The mirth in her tone was so welcome to him that he laughed in turn, without any clear idea of her words. He gathered her handbag up along with his own, and when she demurred he offered her gay defiance.
“It is the terrible boldness of a timid person,” he prattled, as he helped her down the steps, “but you must perceive that in the face of it you are quite helpless. Since I was born, I have never really had my own way before. But now I begin to believe in my star. After all, one is not an Englishman for nothing.”
“Oh, it is comparatively easy to be an Englishman in Dieppe,” she made answer.
CHAPTER II
The sky was dappled azure overhead, the water calm and fresh-hued below. When the ship’s company had disposed itself, and the vessel was making way outside, there were numerous long gaps of unpeopled space on the windy side, and to one of these the young couple tacitly bent their steps. They leaned against the rail, standing close together, with their faces lifted to the strong sweet breeze.
Viewed thus side by side, it could be seen that of the two the young man was just perceptibly the taller, but his extreme fragility excused his companion’s conception of him as a small man. On his head he had pulled tight for the voyage a little turban of a cap, which accentuated the foreign note of his features and expression. He was dark of skin and hair, with deep-brown eyes both larger and softer than is common with his sex, even in the South. The face, high and regular in shape, had in repose the careworn effect of maturer years than the boyish figure indicated. In the animation of discussion this face took on, for the most part, the rather somber brilliancy of a strenuous earnestness. Now, as it confronted the stiff Channel wind, it was illumined by the unaccustomed light of a frivolous mood. The ends of his slight mustache were lifted in a continuous smile.
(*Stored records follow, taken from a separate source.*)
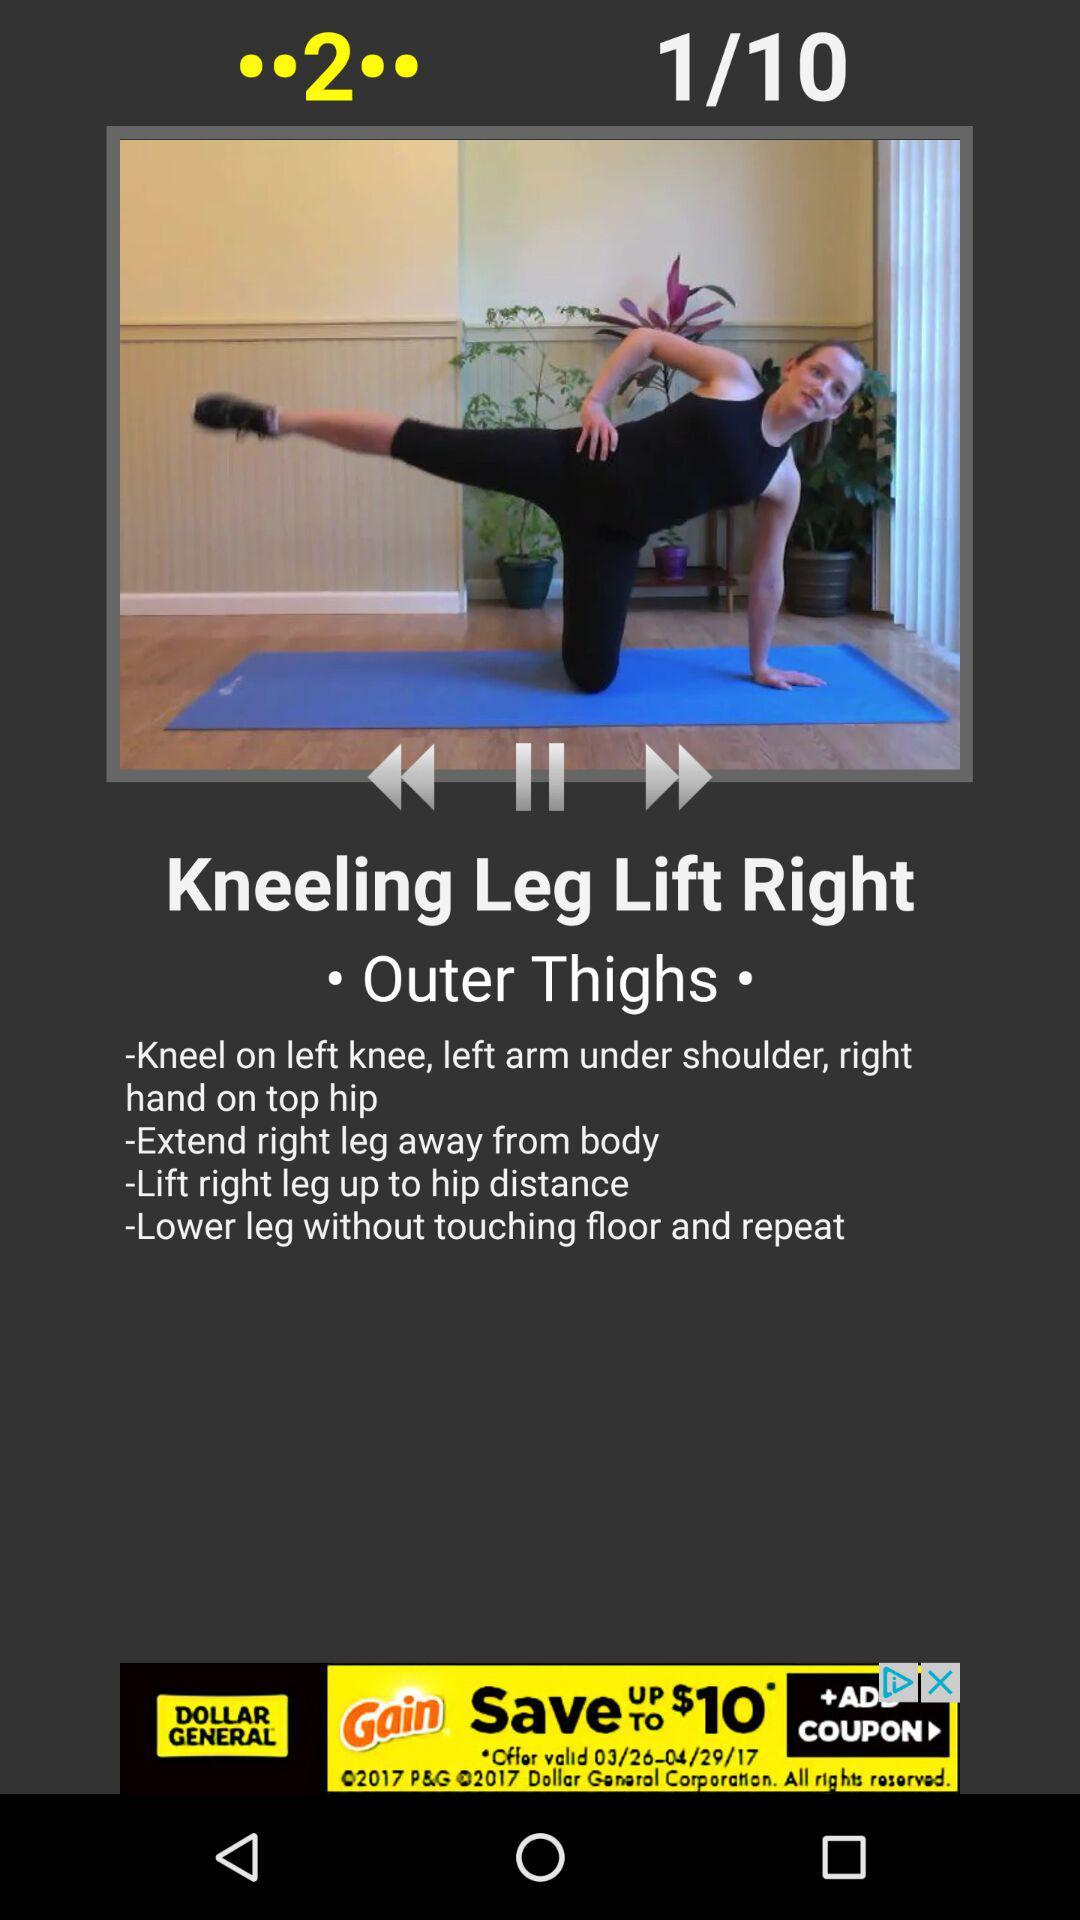  Describe the element at coordinates (540, 776) in the screenshot. I see `pause playback` at that location.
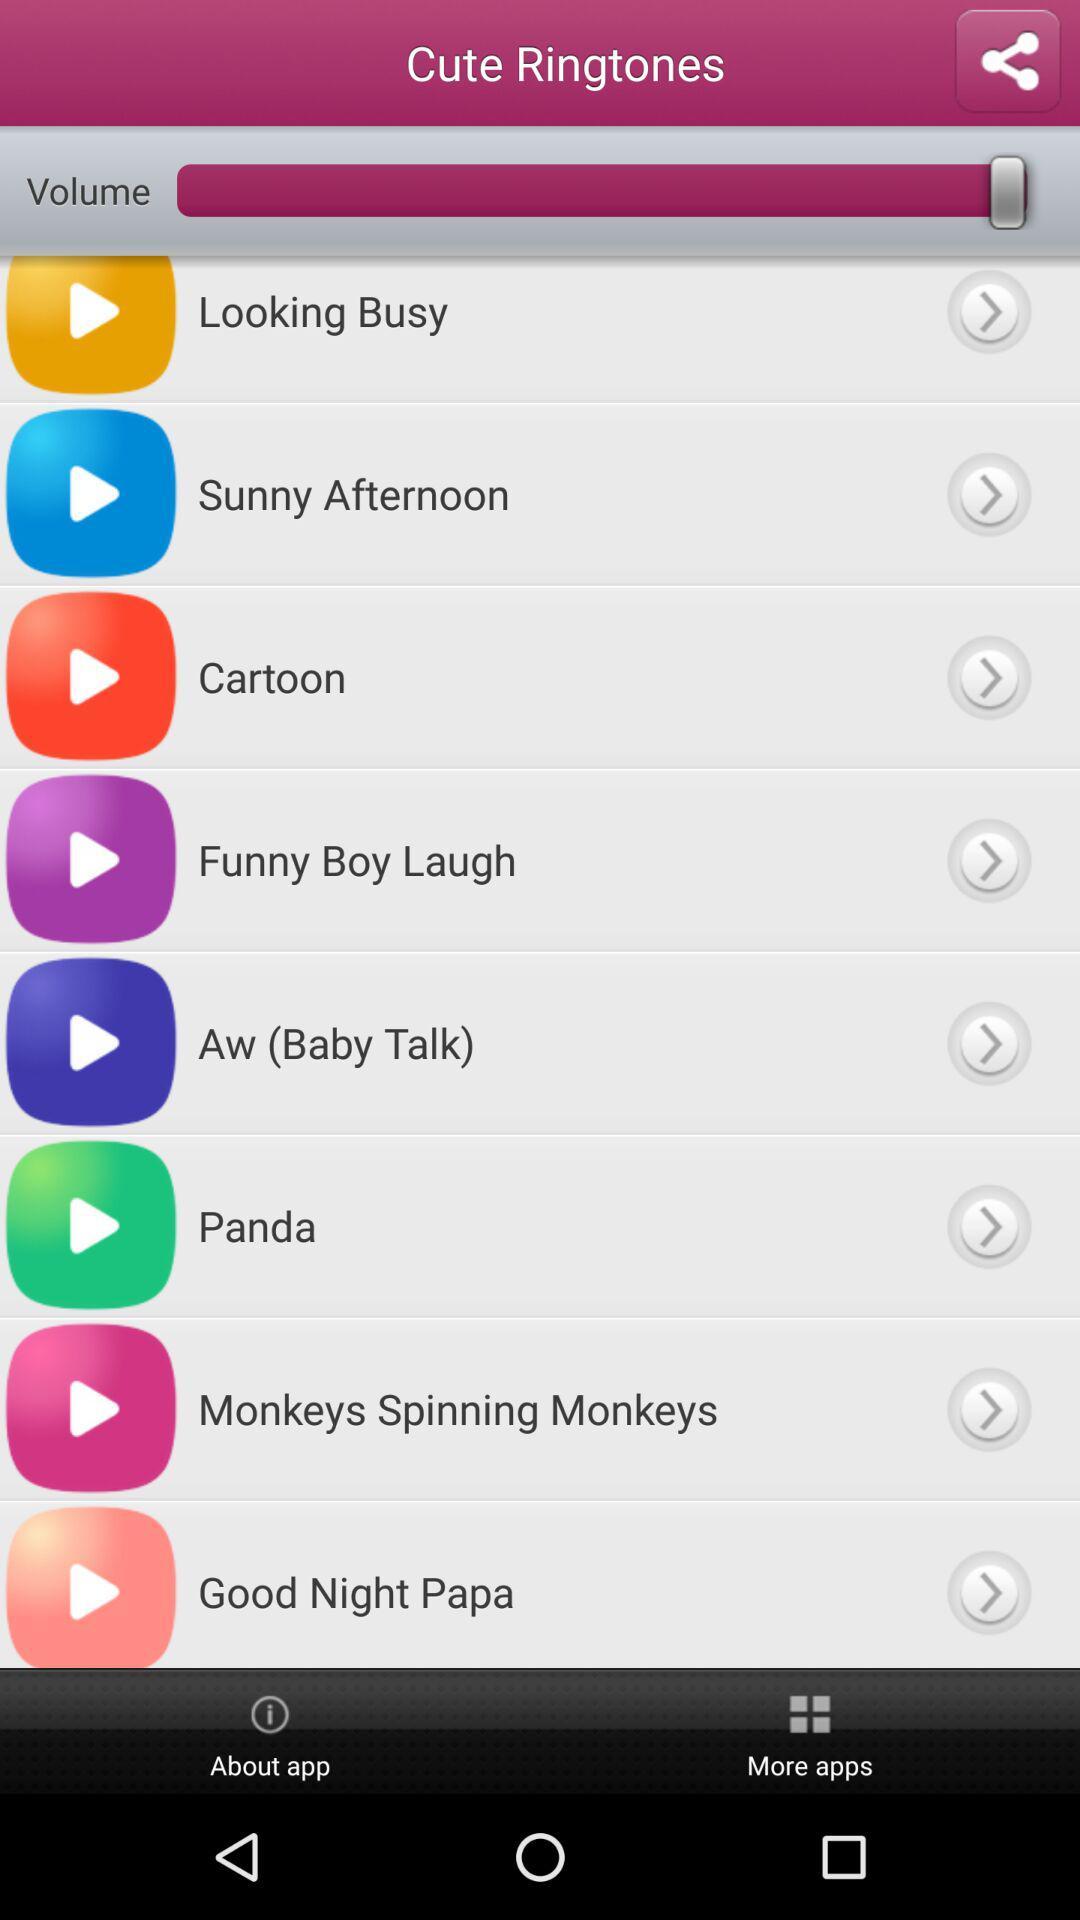 This screenshot has height=1920, width=1080. Describe the element at coordinates (987, 328) in the screenshot. I see `option and go back` at that location.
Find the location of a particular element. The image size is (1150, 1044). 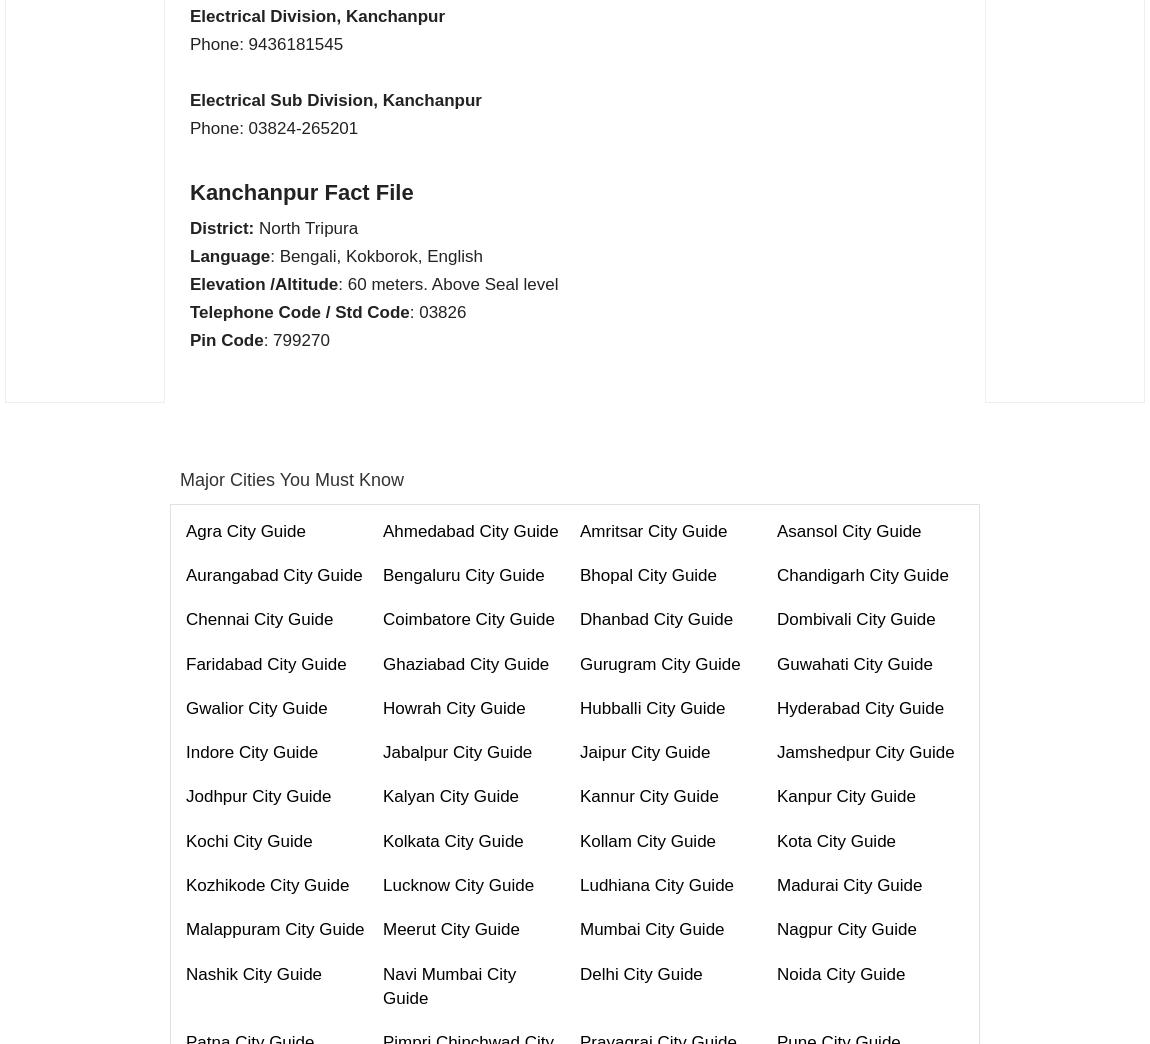

'Delhi City Guide' is located at coordinates (578, 972).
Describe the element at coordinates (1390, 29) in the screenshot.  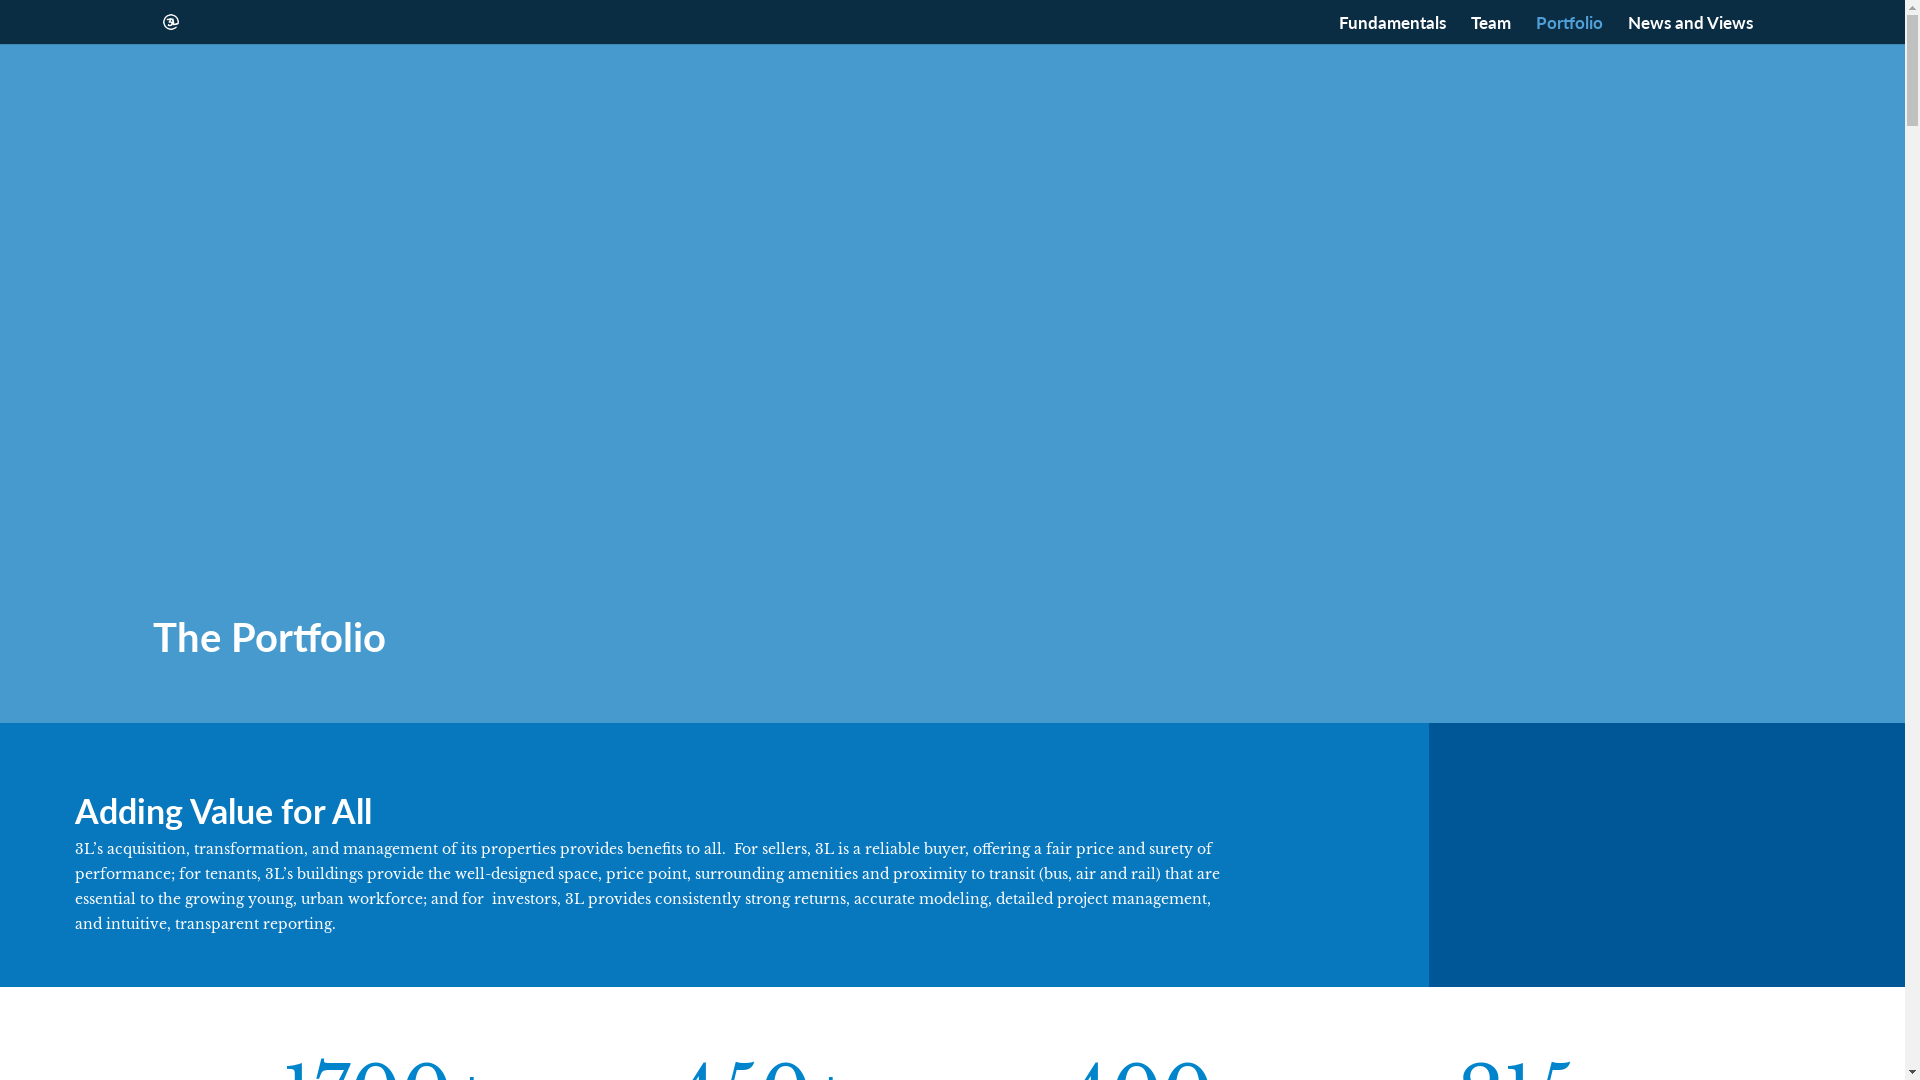
I see `'Fundamentals'` at that location.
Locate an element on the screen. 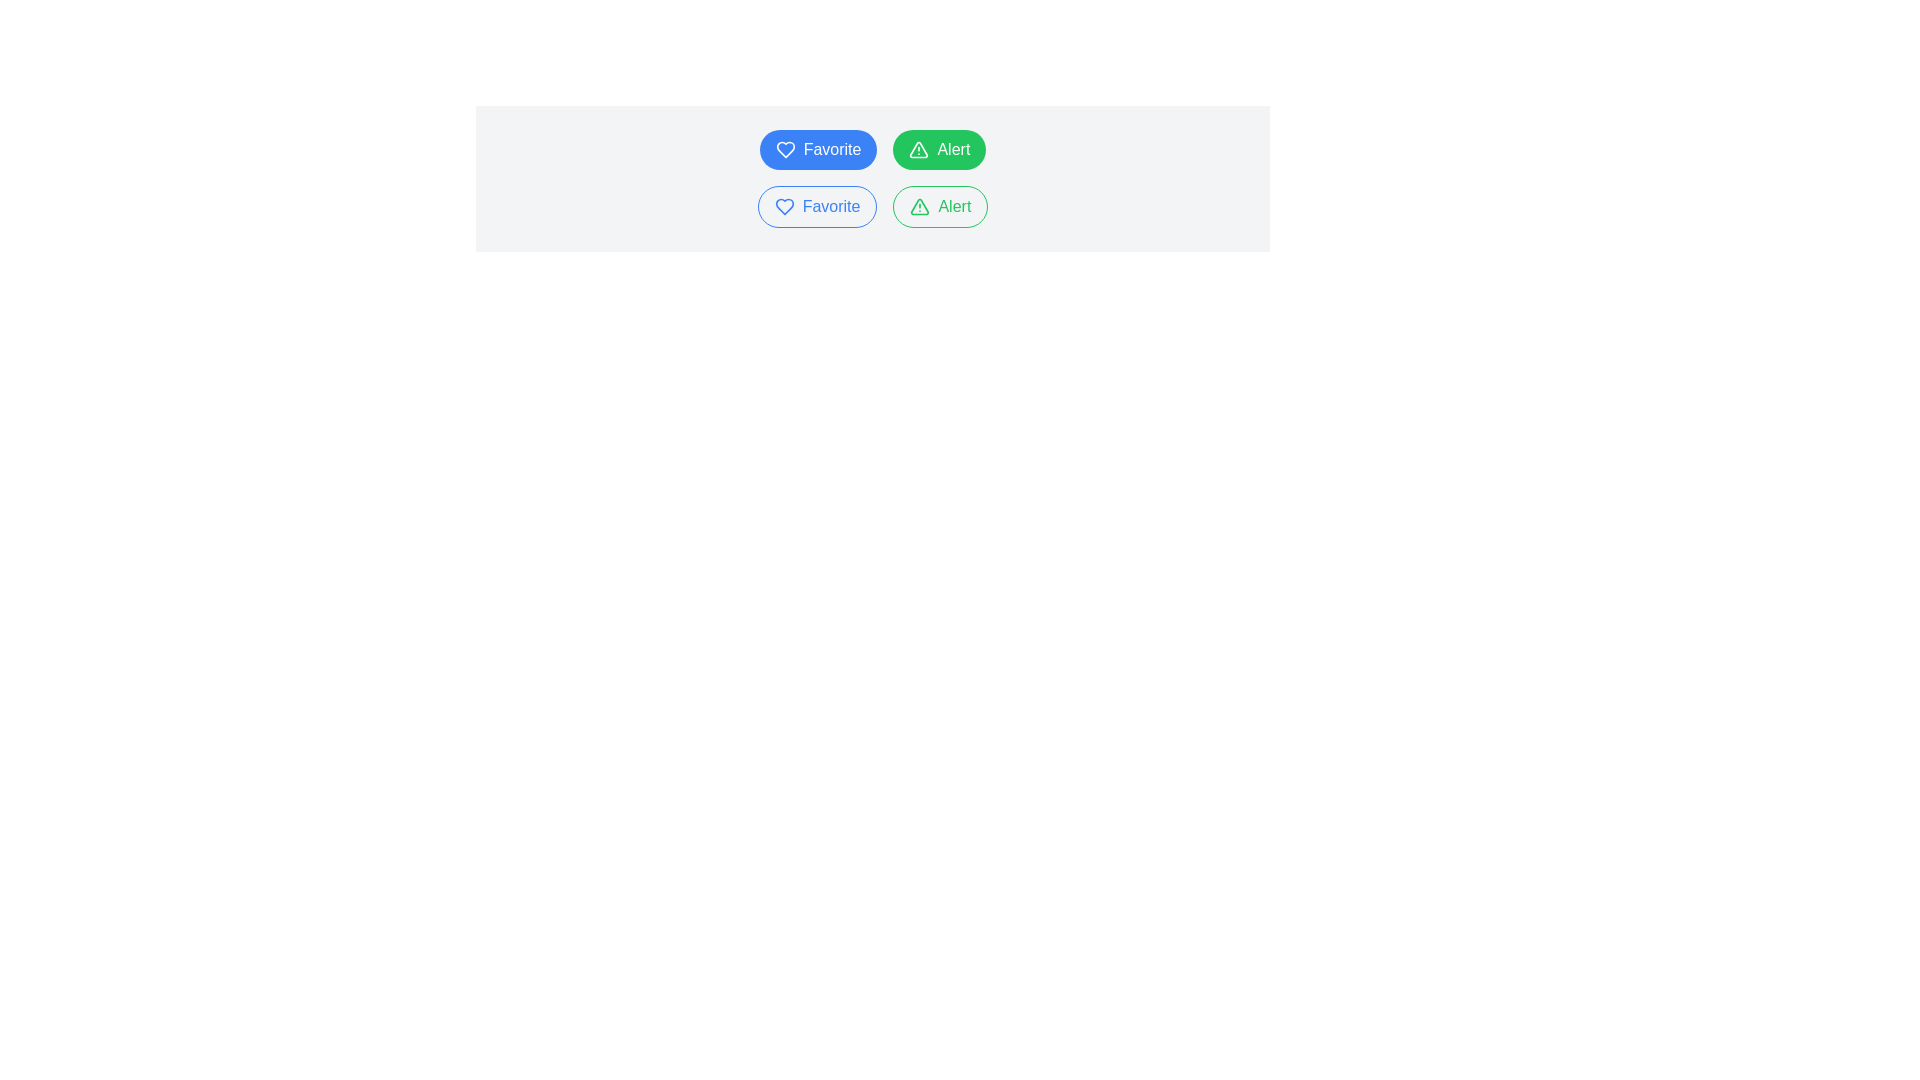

“It is my gayest day for many, many years,” he told her, after a little pause in the talk. They had become great friends in this last half-hour. In the reaction from the questionable restraint of the coupé to the broad, sunlit freedom of the steamer’s deck, the girl had revealed in generous measure a side of her temperament for which he had been unprepared. She had a humorous talent, and, once she had gained a clew to his perceptive capacities in this direction, it had pleased her to make him laugh by droll accounts of her experiences and observations in Paris. She had been there for a fortnight’s holiday, quite by herself, she told him, and there was something in her tone which rendered it impossible for him to ask himself if this was at all unusual among English young ladies. His knowledge of Paris was also that of a stranger, and he followed her whimsical narrative of blunders and odd mistakes with a zest heightened by a recollection of his own.